Portion of a data file:
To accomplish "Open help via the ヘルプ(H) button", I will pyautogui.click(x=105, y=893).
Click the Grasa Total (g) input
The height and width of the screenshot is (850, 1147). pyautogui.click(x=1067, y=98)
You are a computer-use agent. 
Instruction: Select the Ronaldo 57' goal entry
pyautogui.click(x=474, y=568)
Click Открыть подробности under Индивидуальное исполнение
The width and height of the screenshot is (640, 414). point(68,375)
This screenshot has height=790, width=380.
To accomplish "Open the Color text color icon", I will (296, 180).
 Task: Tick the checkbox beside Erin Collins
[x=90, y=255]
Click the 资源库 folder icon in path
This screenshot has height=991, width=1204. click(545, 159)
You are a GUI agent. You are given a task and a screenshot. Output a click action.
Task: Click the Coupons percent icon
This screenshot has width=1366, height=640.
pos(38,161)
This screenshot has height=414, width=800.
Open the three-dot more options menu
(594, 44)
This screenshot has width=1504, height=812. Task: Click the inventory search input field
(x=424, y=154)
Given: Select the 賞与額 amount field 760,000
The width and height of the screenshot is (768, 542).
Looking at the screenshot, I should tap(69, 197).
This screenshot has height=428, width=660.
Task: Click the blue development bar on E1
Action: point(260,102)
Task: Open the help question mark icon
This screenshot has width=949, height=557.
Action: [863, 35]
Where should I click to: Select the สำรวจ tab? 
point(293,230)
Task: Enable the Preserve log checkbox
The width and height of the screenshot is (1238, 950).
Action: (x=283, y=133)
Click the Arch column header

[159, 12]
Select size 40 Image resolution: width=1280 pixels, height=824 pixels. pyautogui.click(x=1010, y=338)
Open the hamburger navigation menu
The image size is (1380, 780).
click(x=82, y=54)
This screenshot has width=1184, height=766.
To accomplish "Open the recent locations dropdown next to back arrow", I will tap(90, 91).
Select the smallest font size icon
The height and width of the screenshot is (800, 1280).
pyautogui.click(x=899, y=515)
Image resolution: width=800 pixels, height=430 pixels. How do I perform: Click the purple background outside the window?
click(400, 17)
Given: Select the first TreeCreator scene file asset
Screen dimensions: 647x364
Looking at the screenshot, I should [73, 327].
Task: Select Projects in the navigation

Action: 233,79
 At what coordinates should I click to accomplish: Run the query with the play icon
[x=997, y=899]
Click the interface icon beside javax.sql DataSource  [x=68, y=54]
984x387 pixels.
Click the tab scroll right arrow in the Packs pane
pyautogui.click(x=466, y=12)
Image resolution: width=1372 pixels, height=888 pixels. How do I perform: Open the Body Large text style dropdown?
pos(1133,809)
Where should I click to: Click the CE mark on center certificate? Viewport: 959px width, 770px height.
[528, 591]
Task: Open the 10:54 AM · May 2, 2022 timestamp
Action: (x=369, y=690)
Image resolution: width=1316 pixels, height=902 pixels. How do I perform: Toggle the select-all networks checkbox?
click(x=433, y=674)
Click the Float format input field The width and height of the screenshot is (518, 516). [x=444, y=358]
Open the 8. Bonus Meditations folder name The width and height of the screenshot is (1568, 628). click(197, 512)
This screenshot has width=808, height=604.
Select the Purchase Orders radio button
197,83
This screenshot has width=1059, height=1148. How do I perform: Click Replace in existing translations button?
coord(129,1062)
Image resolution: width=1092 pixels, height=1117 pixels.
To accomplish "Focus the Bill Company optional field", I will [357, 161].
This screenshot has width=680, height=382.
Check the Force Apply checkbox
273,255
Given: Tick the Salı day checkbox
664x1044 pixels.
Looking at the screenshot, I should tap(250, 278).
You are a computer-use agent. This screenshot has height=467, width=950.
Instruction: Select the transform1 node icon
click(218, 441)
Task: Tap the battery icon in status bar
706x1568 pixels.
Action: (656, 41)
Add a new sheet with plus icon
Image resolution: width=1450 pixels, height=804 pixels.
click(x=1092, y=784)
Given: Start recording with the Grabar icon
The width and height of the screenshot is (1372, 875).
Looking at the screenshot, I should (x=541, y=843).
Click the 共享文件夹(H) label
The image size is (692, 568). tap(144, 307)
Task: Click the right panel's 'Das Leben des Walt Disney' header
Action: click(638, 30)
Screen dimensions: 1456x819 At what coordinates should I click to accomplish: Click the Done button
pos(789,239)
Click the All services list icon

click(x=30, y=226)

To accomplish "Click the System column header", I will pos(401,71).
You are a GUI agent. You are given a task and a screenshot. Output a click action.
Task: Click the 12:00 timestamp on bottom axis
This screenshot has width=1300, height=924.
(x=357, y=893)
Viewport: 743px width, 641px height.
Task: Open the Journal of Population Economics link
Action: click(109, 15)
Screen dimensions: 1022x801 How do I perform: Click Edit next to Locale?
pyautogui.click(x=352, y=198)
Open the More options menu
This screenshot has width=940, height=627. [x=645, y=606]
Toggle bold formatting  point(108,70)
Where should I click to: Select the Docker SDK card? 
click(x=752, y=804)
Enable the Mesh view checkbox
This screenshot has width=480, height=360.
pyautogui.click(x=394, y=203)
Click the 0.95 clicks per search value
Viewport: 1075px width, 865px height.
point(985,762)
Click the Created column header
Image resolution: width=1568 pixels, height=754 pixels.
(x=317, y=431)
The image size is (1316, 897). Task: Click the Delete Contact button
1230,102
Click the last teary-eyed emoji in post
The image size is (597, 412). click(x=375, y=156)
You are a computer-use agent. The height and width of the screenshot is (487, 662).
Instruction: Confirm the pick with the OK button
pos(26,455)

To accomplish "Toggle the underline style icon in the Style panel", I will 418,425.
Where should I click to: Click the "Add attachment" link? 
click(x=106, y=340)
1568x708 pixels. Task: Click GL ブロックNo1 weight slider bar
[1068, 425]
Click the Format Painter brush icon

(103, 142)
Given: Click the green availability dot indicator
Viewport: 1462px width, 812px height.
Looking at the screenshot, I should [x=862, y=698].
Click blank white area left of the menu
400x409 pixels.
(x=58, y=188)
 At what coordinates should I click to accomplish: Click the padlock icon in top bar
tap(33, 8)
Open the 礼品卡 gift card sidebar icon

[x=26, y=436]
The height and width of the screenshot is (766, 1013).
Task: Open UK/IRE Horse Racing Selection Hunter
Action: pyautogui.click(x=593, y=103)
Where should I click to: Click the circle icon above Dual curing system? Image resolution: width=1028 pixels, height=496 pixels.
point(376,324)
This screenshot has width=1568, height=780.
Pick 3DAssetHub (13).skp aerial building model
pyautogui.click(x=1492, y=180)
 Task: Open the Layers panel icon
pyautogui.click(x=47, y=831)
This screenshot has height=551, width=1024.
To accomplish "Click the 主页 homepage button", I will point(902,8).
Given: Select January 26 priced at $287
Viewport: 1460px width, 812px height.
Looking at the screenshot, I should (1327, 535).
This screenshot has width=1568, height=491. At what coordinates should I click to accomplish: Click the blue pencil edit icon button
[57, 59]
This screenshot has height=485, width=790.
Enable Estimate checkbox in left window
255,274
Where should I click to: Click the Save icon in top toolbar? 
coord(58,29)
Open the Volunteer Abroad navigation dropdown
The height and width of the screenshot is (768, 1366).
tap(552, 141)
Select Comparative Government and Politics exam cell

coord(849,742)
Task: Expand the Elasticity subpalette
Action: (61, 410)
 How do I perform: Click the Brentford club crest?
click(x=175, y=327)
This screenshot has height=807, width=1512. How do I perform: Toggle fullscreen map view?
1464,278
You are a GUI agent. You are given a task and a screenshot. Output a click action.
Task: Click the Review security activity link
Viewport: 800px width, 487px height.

* **The problem**: Can you reproduce every one of the items above, line for line and with no changes?

* **Finished task**:
To accomplish "Open help via the ヘルプ(H) button", I will pyautogui.click(x=105, y=893).
Click the Grasa Total (g) input
The height and width of the screenshot is (850, 1147). pyautogui.click(x=1067, y=98)
You are a computer-use agent. 
Instruction: Select the Ronaldo 57' goal entry
pyautogui.click(x=474, y=568)
Click Открыть подробности under Индивидуальное исполнение
The width and height of the screenshot is (640, 414). point(68,375)
This screenshot has height=790, width=380.
To accomplish "Open the Color text color icon", I will (296, 180).
 Task: Tick the checkbox beside Erin Collins
[x=90, y=255]
Click the 资源库 folder icon in path
This screenshot has height=991, width=1204. click(545, 159)
You are a GUI agent. You are given a task and a screenshot. Output a click action.
Task: Click the Coupons percent icon
This screenshot has width=1366, height=640.
pos(38,161)
This screenshot has height=414, width=800.
Open the three-dot more options menu
(594, 44)
This screenshot has width=1504, height=812. Task: Click the inventory search input field
(x=424, y=154)
Given: Select the 賞与額 amount field 760,000
The width and height of the screenshot is (768, 542).
Looking at the screenshot, I should tap(69, 197).
This screenshot has height=428, width=660.
Task: Click the blue development bar on E1
Action: point(260,102)
Task: Open the help question mark icon
This screenshot has width=949, height=557.
Action: [863, 35]
Where should I click to: Select the สำรวจ tab? 
point(293,230)
Task: Enable the Preserve log checkbox
The width and height of the screenshot is (1238, 950).
Action: (x=283, y=133)
Click the Arch column header

[159, 12]
Select size 40 Image resolution: width=1280 pixels, height=824 pixels. pyautogui.click(x=1010, y=338)
Open the hamburger navigation menu
The image size is (1380, 780).
click(x=82, y=54)
This screenshot has width=1184, height=766.
To accomplish "Open the recent locations dropdown next to back arrow", I will tap(90, 91).
Select the smallest font size icon
The height and width of the screenshot is (800, 1280).
pyautogui.click(x=899, y=515)
Image resolution: width=800 pixels, height=430 pixels. How do I perform: Click the purple background outside the window?
click(400, 17)
Given: Select the first TreeCreator scene file asset
Screen dimensions: 647x364
Looking at the screenshot, I should [73, 327].
Task: Select Projects in the navigation

Action: 233,79
 At what coordinates should I click to accomplish: Run the query with the play icon
[x=997, y=899]
Click the interface icon beside javax.sql DataSource  [x=68, y=54]
984x387 pixels.
Click the tab scroll right arrow in the Packs pane
pyautogui.click(x=466, y=12)
Image resolution: width=1372 pixels, height=888 pixels. How do I perform: Open the Body Large text style dropdown?
pos(1133,809)
Where should I click to: Click the CE mark on center certificate? Viewport: 959px width, 770px height.
[528, 591]
Task: Open the 10:54 AM · May 2, 2022 timestamp
Action: (x=369, y=690)
Image resolution: width=1316 pixels, height=902 pixels. How do I perform: Toggle the select-all networks checkbox?
click(x=433, y=674)
Click the Float format input field The width and height of the screenshot is (518, 516). [x=444, y=358]
Open the 8. Bonus Meditations folder name The width and height of the screenshot is (1568, 628). click(197, 512)
This screenshot has width=808, height=604.
Select the Purchase Orders radio button
197,83
This screenshot has width=1059, height=1148. How do I perform: Click Replace in existing translations button?
coord(129,1062)
Image resolution: width=1092 pixels, height=1117 pixels.
To accomplish "Focus the Bill Company optional field", I will [357, 161].
This screenshot has width=680, height=382.
Check the Force Apply checkbox
273,255
Given: Tick the Salı day checkbox
664x1044 pixels.
Looking at the screenshot, I should tap(250, 278).
You are a computer-use agent. This screenshot has height=467, width=950.
Instruction: Select the transform1 node icon
click(218, 441)
Task: Tap the battery icon in status bar
706x1568 pixels.
Action: (656, 41)
Add a new sheet with plus icon
Image resolution: width=1450 pixels, height=804 pixels.
click(x=1092, y=784)
Given: Start recording with the Grabar icon
The width and height of the screenshot is (1372, 875).
Looking at the screenshot, I should (x=541, y=843).
Click the 共享文件夹(H) label
The image size is (692, 568). tap(144, 307)
Task: Click the right panel's 'Das Leben des Walt Disney' header
Action: click(638, 30)
Screen dimensions: 1456x819 At what coordinates should I click to accomplish: Click the Done button
pos(789,239)
Click the All services list icon

click(x=30, y=226)

To accomplish "Click the System column header", I will pos(401,71).
You are a GUI agent. You are given a task and a screenshot. Output a click action.
Task: Click the 12:00 timestamp on bottom axis
This screenshot has width=1300, height=924.
(x=357, y=893)
Viewport: 743px width, 641px height.
Task: Open the Journal of Population Economics link
Action: click(109, 15)
Screen dimensions: 1022x801 How do I perform: Click Edit next to Locale?
pyautogui.click(x=352, y=198)
Open the More options menu
This screenshot has width=940, height=627. [x=645, y=606]
Toggle bold formatting  point(108,70)
Where should I click to: Select the Docker SDK card? 
click(x=752, y=804)
Enable the Mesh view checkbox
This screenshot has width=480, height=360.
pyautogui.click(x=394, y=203)
Click the 0.95 clicks per search value
Viewport: 1075px width, 865px height.
point(985,762)
Click the Created column header
Image resolution: width=1568 pixels, height=754 pixels.
(x=317, y=431)
The image size is (1316, 897). Task: Click the Delete Contact button
1230,102
Click the last teary-eyed emoji in post
The image size is (597, 412). click(x=375, y=156)
You are a computer-use agent. The height and width of the screenshot is (487, 662).
Instruction: Confirm the pick with the OK button
pos(26,455)

To accomplish "Toggle the underline style icon in the Style panel", I will 418,425.
Where should I click to: Click the "Add attachment" link? 
click(x=106, y=340)
1568x708 pixels. Task: Click GL ブロックNo1 weight slider bar
[1068, 425]
Click the Format Painter brush icon

(103, 142)
Given: Click the green availability dot indicator
Viewport: 1462px width, 812px height.
Looking at the screenshot, I should [x=862, y=698].
Click blank white area left of the menu
400x409 pixels.
(x=58, y=188)
 At what coordinates should I click to accomplish: Click the padlock icon in top bar
tap(33, 8)
Open the 礼品卡 gift card sidebar icon

[x=26, y=436]
The height and width of the screenshot is (766, 1013).
Task: Open UK/IRE Horse Racing Selection Hunter
Action: pyautogui.click(x=593, y=103)
Where should I click to: Click the circle icon above Dual curing system? Image resolution: width=1028 pixels, height=496 pixels.
point(376,324)
This screenshot has width=1568, height=780.
Pick 3DAssetHub (13).skp aerial building model
pyautogui.click(x=1492, y=180)
 Task: Open the Layers panel icon
pyautogui.click(x=47, y=831)
This screenshot has height=551, width=1024.
To accomplish "Click the 主页 homepage button", I will point(902,8).
Given: Select January 26 priced at $287
Viewport: 1460px width, 812px height.
Looking at the screenshot, I should (1327, 535).
This screenshot has width=1568, height=491. At what coordinates should I click to accomplish: Click the blue pencil edit icon button
[57, 59]
This screenshot has height=485, width=790.
Enable Estimate checkbox in left window
255,274
Where should I click to: Click the Save icon in top toolbar? 
coord(58,29)
Open the Volunteer Abroad navigation dropdown
The height and width of the screenshot is (768, 1366).
tap(552, 141)
Select Comparative Government and Politics exam cell

coord(849,742)
Task: Expand the Elasticity subpalette
Action: (61, 410)
 How do I perform: Click the Brentford club crest?
click(x=175, y=327)
This screenshot has height=807, width=1512. How do I perform: Toggle fullscreen map view?
1464,278
You are a GUI agent. You are given a task and a screenshot. Output a click action.
Task: Click the Review security activity link
Viewport: 800px width, 487px height.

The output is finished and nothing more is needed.